Sa composition était beaucoup plus arienne. Il réunissait en Turquie, dans la capitale de l’isaurie, les évêques lybiens, égyptiens, antiochiens principalement. D’après saint Hilaire ils se répartissaient de la façon suivante : cent cinq évêques qu’on qualifiera de semi-ariens ou homoiousiens (dont saint Cyrille de Jérusalem), une quarantaine d’eunoméens dont le principal était Acace de Césarée de Palestine et enfin un tout petit noyau de nicéens, principalement des égyptiens fidèles à Athanase. Hilaire lui-même, exilé en orient, était présent à ce concile, et c’est ainsi qu’il témoigne. Il était exilé depuis 4 ans mais fut tout de même convié au concile. Inconnu mais précédé d’une grande réputation, il témoigna de sa foi et fut reçu à l’unanimité à la communion, bien que professant une orthodoxie nicéenne sans ambiguïté. Hilaire rapporte avoir voulu communiquer avec les semi-ariens, tablant sur une problématique de vocabulaire. Le concile ne fut pas que le lieu de discussion sur le symbole de Sirmium. Il fut également l’occasion de régler d’autres soucis, tels que la lutte ente Acace et Cyrille, les deux évêques de la terre sainte, rivaux et très différents sur le plan théologique.
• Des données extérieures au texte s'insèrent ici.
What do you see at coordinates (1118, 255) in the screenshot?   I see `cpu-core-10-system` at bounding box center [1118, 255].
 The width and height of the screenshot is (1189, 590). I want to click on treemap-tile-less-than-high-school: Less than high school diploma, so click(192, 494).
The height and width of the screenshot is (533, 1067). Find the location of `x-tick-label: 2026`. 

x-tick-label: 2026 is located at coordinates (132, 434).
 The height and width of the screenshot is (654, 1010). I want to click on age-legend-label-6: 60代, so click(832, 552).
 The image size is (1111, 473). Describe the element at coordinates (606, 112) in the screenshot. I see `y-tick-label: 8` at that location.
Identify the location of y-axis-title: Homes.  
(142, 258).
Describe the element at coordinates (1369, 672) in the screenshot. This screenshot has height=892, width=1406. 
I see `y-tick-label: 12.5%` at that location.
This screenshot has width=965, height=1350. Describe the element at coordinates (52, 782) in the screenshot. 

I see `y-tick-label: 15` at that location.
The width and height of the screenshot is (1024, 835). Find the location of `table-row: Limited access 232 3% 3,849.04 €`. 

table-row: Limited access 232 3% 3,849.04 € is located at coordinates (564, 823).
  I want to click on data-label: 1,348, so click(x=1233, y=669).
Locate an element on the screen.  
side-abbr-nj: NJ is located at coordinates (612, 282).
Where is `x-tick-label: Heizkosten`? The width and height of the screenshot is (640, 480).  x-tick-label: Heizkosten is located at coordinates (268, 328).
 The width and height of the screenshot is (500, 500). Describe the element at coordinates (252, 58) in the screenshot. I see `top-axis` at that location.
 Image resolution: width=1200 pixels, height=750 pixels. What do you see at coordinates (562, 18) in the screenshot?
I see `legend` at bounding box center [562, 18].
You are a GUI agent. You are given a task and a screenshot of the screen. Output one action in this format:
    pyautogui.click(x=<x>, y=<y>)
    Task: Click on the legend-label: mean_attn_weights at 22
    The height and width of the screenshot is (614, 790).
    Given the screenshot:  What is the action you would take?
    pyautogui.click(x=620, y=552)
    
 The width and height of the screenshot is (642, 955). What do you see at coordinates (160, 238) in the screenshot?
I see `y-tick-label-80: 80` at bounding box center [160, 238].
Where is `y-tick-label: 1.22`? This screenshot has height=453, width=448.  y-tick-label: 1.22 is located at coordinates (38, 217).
Le concile s’ouvrit le 27 septembre 359. Le premier sujet fut celui de la foi. Acace demanda à ce que le symbole de Nicée fut rejeté au profit du symbole de Sirmium. Il proclama que le Fils n’était pas de même nature que le Père. Il scandalisa ainsi les semi-ariens qui s’écrièrent : « le Fils est de Dieu, c’est-à-dire de la substance de Dieu ». Certains proposèrent d’en revenir alors au symbole d’Antioche dont j’ai parlé dans un exposé précédent. Ce symbole n’était pas assez arien à leur goût, et Acace et ses partisans décidèrent de partir. Les semi-ariens signèrent le symbole d’Antioche. Les documents en notre possession ne permettent pas de savoir si Hilaire et les nicéens ont signés également. Les fonctionnaires impériaux demandèrent aux anoméens de revenir mais Acace refusait si Cyrille de Jérusalem était toujours présent. Les débats durèrent plusieurs jours au milieu de ce genre de petites perfidies, d’entrée de l’un et de retour de l’autre. Un échange retrace à lui tout seul la controverse qui anime depuis l’Eglise, entre les modernes et les conservateurs. Acace déclara : « Puisqu’on a déjà si souvent donné des symboles différents de celui de Nicée, il a le droit d’en donner un lui aussi. » (il ici désigne bien évidemment le concile). Eleuse de Cyzique répondit : « Le concile n’est pas réuni pour approuver une nouvelle foi, mais pour confirmer celle des Pères. ». Le Concile de Séleucie fut un concile agité. Par exemple, Cyrille de Jérusalem profita d’une courte absence d’Acace pour le déposer et faire élire un évêque à sa place. Acace, fort du soutien du légat de l’empereur fit exiler son « successeur ». Comme pour Rimini, le concile envoya une délégation de 10 évêques afin de présenter les conclusions. La réputation d’agitation du concile les précéda et l’empereur les reçut de façon très hostile, s’emportant contre les évêques, en déposant certains.